Naquele momento tinha apercebido da minha situação no mundo. Já nada tinha lá a fazer. A minha missão tinha acabado.
Peguei no carro e meti pela estrada fora, sem destino, sem rumo. Sim, pela primeira vez chamei pela Morte. Sabia que era a única salvação para sair daquele inferno. Não me lembro muito bem do que se passou, só me lembro de ter sentido mais uma vez aquele cheiro a enxofre e humidade. Olhei para o lado e lá estava Ela.
— Chamaste-me a cá estou eu — disse Ela — O teu desejo será cumprido.
Sorriu. Depois só me lembro de ter ouvido uma buzina e de ter visto uma luzes enormes à minha frente. Ouvi um grande estrondo e não me lembro de mais nada, só de ter acordado aqui.
IX
Será mesmo verdade? Terei morrido? Agora torna-se tudo muito mais claro. Agora lembro-me de tudo. Eu era ( e se calhar ainda sou) o braço direito da Morte. Eu era o seu assessor. Fui enviado para a terra com a missão de guiar a Morte até às suas vitimas.
Sim, o meu maior medo tornou-se real. Eu sou o melhor amigo da Morte. Agora percebo porque é que aquele cheiro não me era estranho, porque é que me sentia calmo perante a Morte.
Não, eu, se soubesse, não teria aceitado este trabalho. O ser humano é muito complexo, difícil de entender. Se eu soubesse que para se ser ser humano é preciso sofrer, não teria aceitado nunca esta missão. Mas eu não sabia o que era ser humano... não sabia que se esquecia toda a nossa história quando se nasce, não sabia que tinha de viver.
Ahhh!!!! Como aqui se está bem. Sem a confusão humana que é o mundo. Sem a raiva, a inveja, o ódio, o pudor e todas as outras coisas que só os humanos são capazes de realizar.
Espera! Estou a sentir outra vez este cheiro, olho para o lado. É Ela que vem aí. Aproxima-se.
— Olá William! — diz Ela — Já sabes agora tudo?
— Já! Já sei tudo, menos uma coisa. Porque é que fiquei aqui durante 2 ou 3 dias? E porque é que sentia uma vontade insaciável de escrever tudo o que se passou?

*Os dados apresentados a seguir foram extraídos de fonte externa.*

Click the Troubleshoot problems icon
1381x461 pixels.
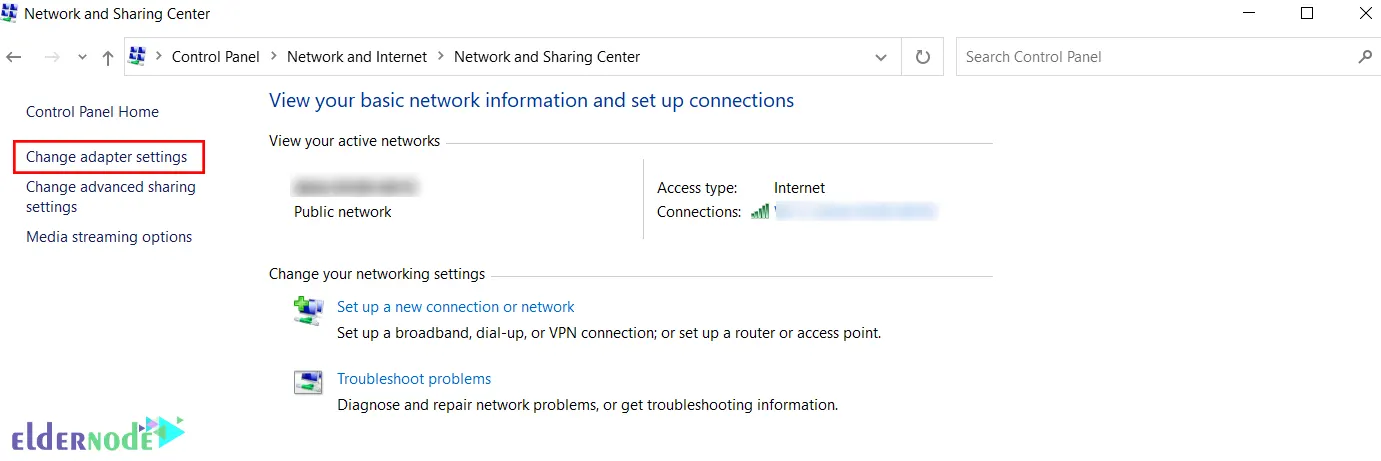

— Ah! Ah! Ah! Sabes aqui é para onde vêm as pessoas depois de morrerem. São obrigadas a escrever o balanço da sua vida.
— E depois é arquivado no Arquivo Geral?
— Estás ver como já estás a perceber? Claro, é arquivado e depois as pessoas podem consultar todas as suas vidas passadas.
— Pois... Estou a ver. Mas eu não tenho lá nada, pois não?
— Não, mas também não precisas! Desempenhas-te uma boa missão. Fizeste muito bem o teu trabalho. Agora só voltas lá se quiseres.
— Não, não quero! Eu agora queria era estar com os meus amigos. Aqueles por quem eu sofri.
— Como te portas-te bem lá embaixo e como sofreste como ser humano, devo-te essa regalia. Anda comigo.
Sigo a Morte. Caminhamos lentamente.
— Vou-te levar para junto dos teus amigos, mas tens de me prometer, que continuas ao meu serviço. Fazes todos os trabalhos que te pedir.
— Desde que não seja para voltar à terra.
O Morte ri. É impressionante a imagem que o homem tem da morte, acho que nunca nenhum homem consegue imaginar a Morte a rir. Acham-Na um ser cruel sem piedade.
O homem tem medo da Morte. Pobres ignorantes.
Paramos. A Morte olha para mim, sorri e com um movimento da foice ambos desaparecemos.